The summary result includes:

{
    'success': False,
    'result': {
        'element_count': The total number of values in the column
        'unexpected_count': The total count of unexpected values in the column (also in `BASIC`)
        'unexpected_percent': The overall percent of unexpected values (also in `BASIC`)
        'unexpected_percent_nonmissing': The percent of unexpected values, excluding missing values from the denominator (also in `BASIC`)
        "partial_unexpected_list" : [A list of up to 20 values that violate the expectation] (also in `BASIC`)
        'missing_count': The number of missing values in the column
        'missing_percent': The total percent of missing values in the column
        'partial_unexpected_counts': [{A list of objects with value and counts, showing the number of times each of the unexpected values occurs}]
        'partial_unexpected_index_list': [A list of up to 20 of the indices of the unexpected values in the column]
    }
}

For example:

{
    'success': False,
    'result': {
        'element_count': 36,
        'unexpected_count': 6,
        'unexpected_percent': 0.16666666666666666,
        'unexpected_percent_nonmissing': 0.16666666666666666,
        'missing_count': 0,
        'missing_percent': 0.0,
        'partial_unexpected_counts': [{'value': 'A', 'count': 1}, {'value': 'E', 'count': 5}],
        'partial_unexpected_index_list': [0, 10, 11, 12, 13, 14],
        'partial_unexpected_list': ['A', 'E', 'E', 'E', 'E', 'E']
    }
}

column_aggregate_expectation computes a single aggregate value for the column, and so returns a observed_value to justify the expectation result. It also includes additional information regarding observed values and counts, depending on the specific expectation.
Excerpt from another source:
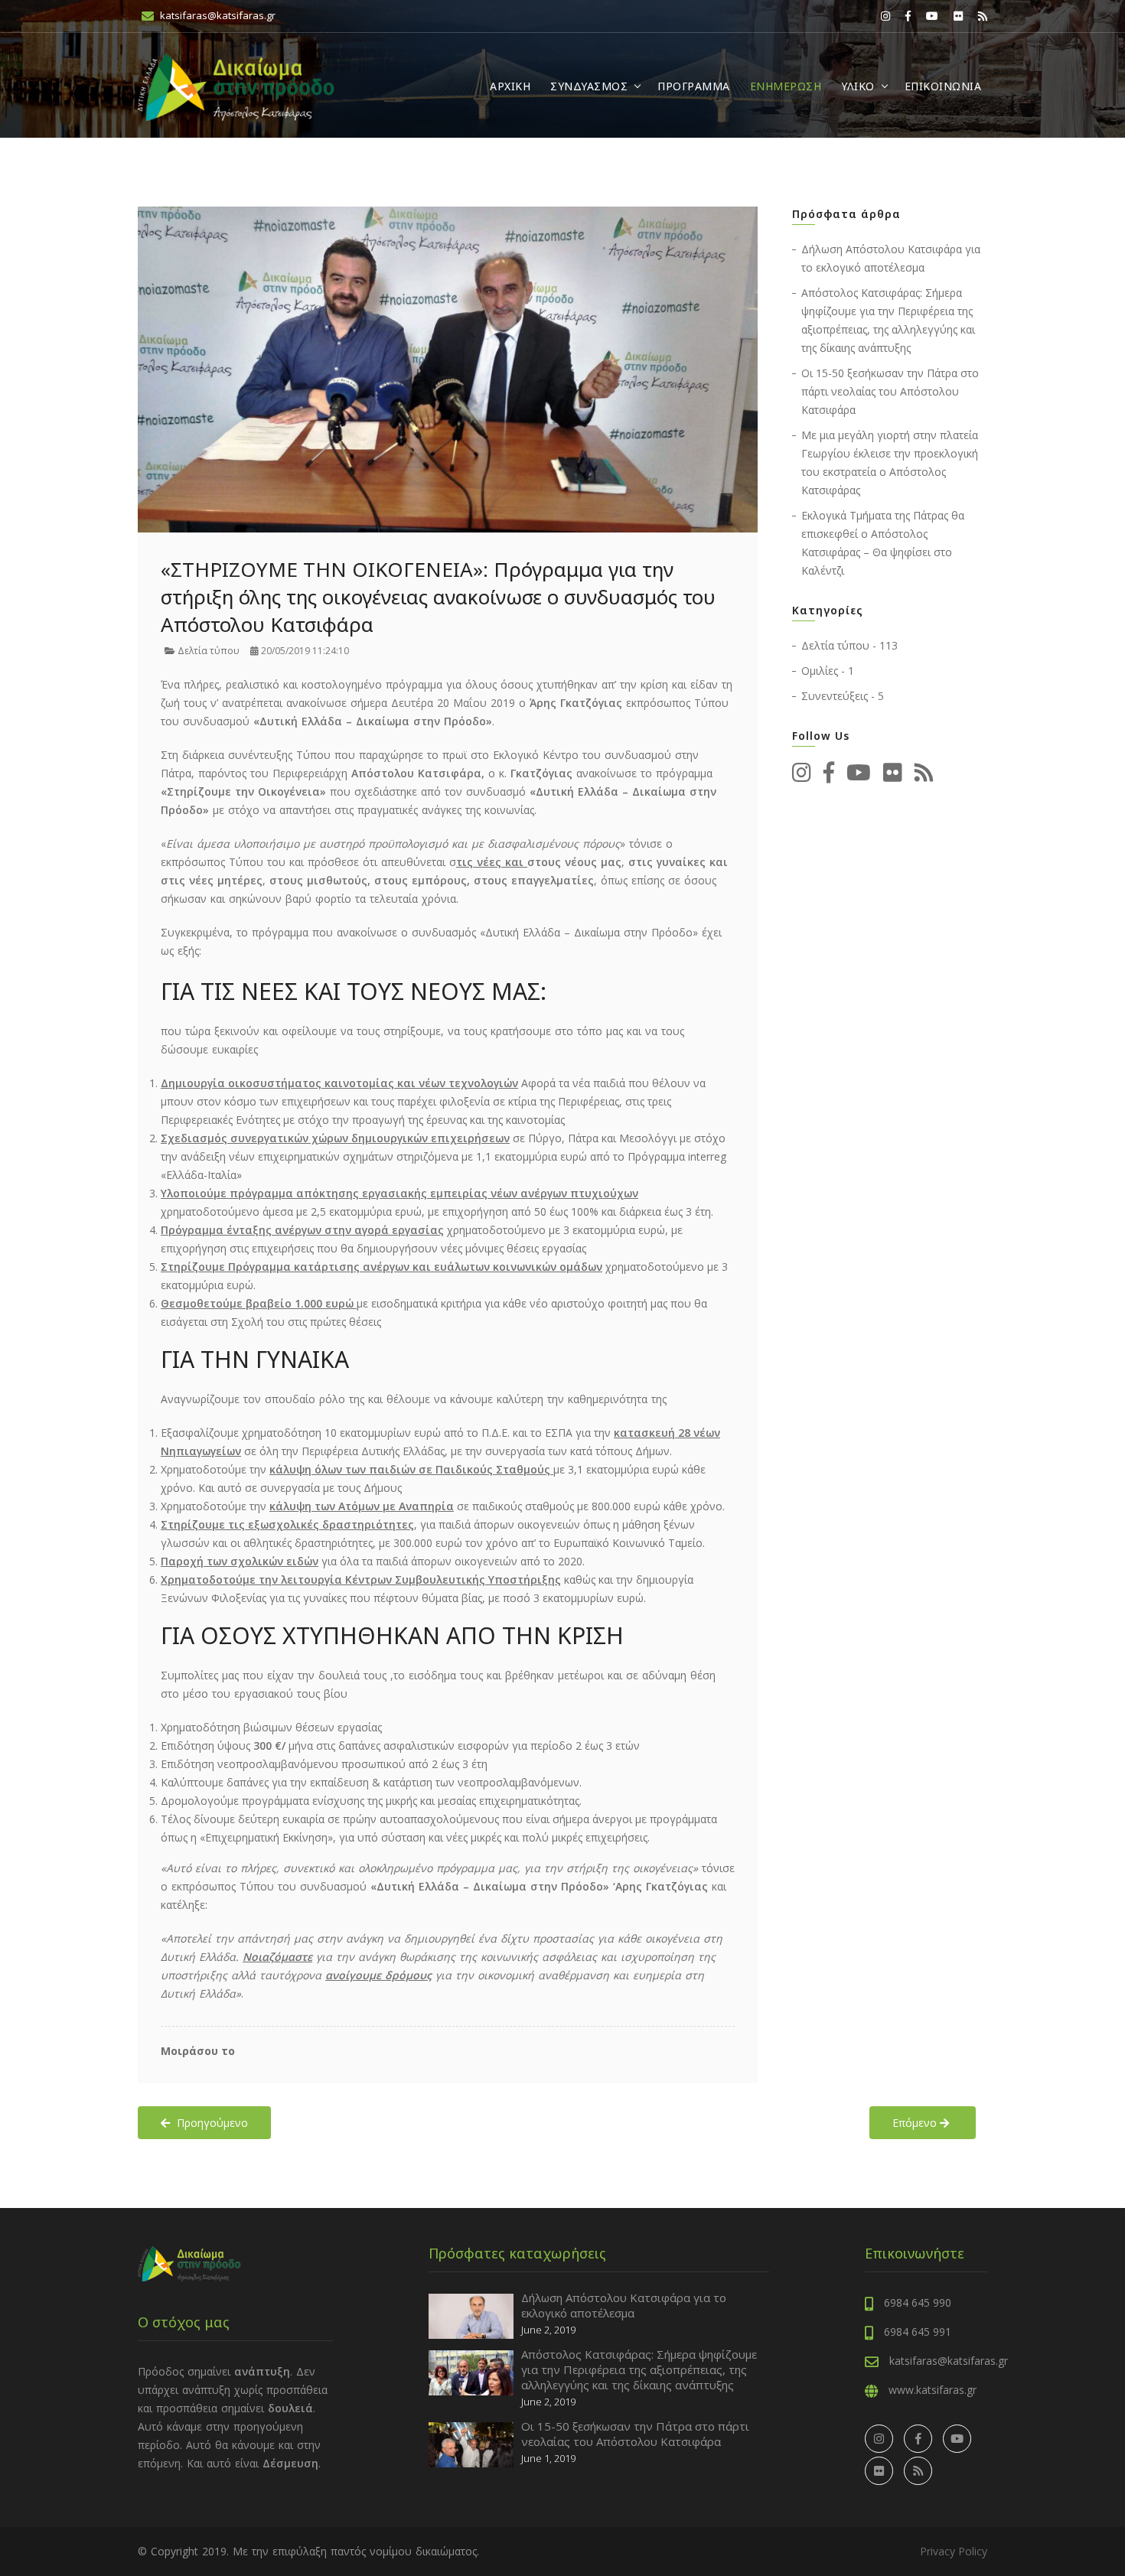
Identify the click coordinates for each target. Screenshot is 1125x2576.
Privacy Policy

The summary result includes:

{
    'success': False,
    'result': {
        'observed_value': The aggregate statistic computed for the column (also in `BASIC`)
        'element_count': The total number of values in the column
        'missing_count':  The number of missing values in the column
        'missing_percent': The total percent of missing values in the column
        'details': {<expectation-specific result justification fields>}
    }
}

For example:

[1, 1, 2, 2, NaN]

expect_column_mean_to_be_between

{
    "success" : Boolean,
    "result" : {
        "observed_value" : 1.5,
        'element_count': 5,
        'missing_count: 1,
        'missing_percent: 0.2
    }
}

Behavior for COMPLETE

A result is generated with all available justification for why an expectation was met or not. The format is intended for debugging pipelines or developing detailed regression tests.

Great Expectations has standard behavior for support for describing the results of column_map_expectation and column_aggregate_expectation expectations.

column_map_expectation applies a boolean test function to each element within a column, and so returns a list of unexpected values to justify the expectation result.

The complete result includes:

{
    'success': False,
    'result': {
        "unexpected_list" : [A list of all values that violate the expectation]
        'unexpected_index_list': [A list of the indices of the unexpected values in the column]
        'element_count': The total number of values in the column (also in `SUMMARY`)
        'unexpected_count': The total count of unexpected values in the column (also in `SUMMARY`)
        'unexpected_percent': The overall percent of unexpected values (also in `SUMMARY`)
        'unexpected_percent_nonmissing': The percent of unexpected values, excluding missing values from the denominator (also in `SUMMARY`)
        'missing_count': The number of missing values in the column  (also in `SUMMARY`)
        'missing_percent': The total percent of missing values in the column  (also in `SUMMARY`)
    }
}

For example:

{
    'success': False,
    'result': {
        'element_count': 36,
        'unexpected_count': 6,
        'unexpected_percent': 0.16666666666666666,
        'unexpected_percent_nonmissing': 0.16666666666666666,
        'missing_count': 0,
        'missing_percent': 0.0,
        'unexpected_index_list': [0, 10, 11, 12, 13, 14],
        'unexpected_list': ['A', 'E', 'E', 'E', 'E', 'E']
    }
}

column_aggregate_expectation computes a single aggregate value for the column, and so returns a observed_value to justify the expectation result. It also includes additional information regarding observed values and counts, depending on the specific expectation.

The complete result includes:

{
    'success': False,
    'result': {
        'observed_value': The aggregate statistic computed for the column (also in `SUMMARY`)
        'element_count': The total number of values in the column (also in `SUMMARY`)
        'missing_count':  The number of missing values in the column (also in `SUMMARY`)
        'missing_percent': The total percent of missing values in the column (also in `SUMMARY`)
        'details': {<expectation-specific result justification fields, which may be more detailed than in `SUMMARY`>}
    }
}

For example:

[1, 1, 2, 2, NaN]

expect_column_mean_to_be_between

{
    "success" : Boolean,
    "result" : {
        "observed_value" : 1.5,
        'element_count': 5,
        'missing_count: 1,
        'missing_percent: 0.2
    }
}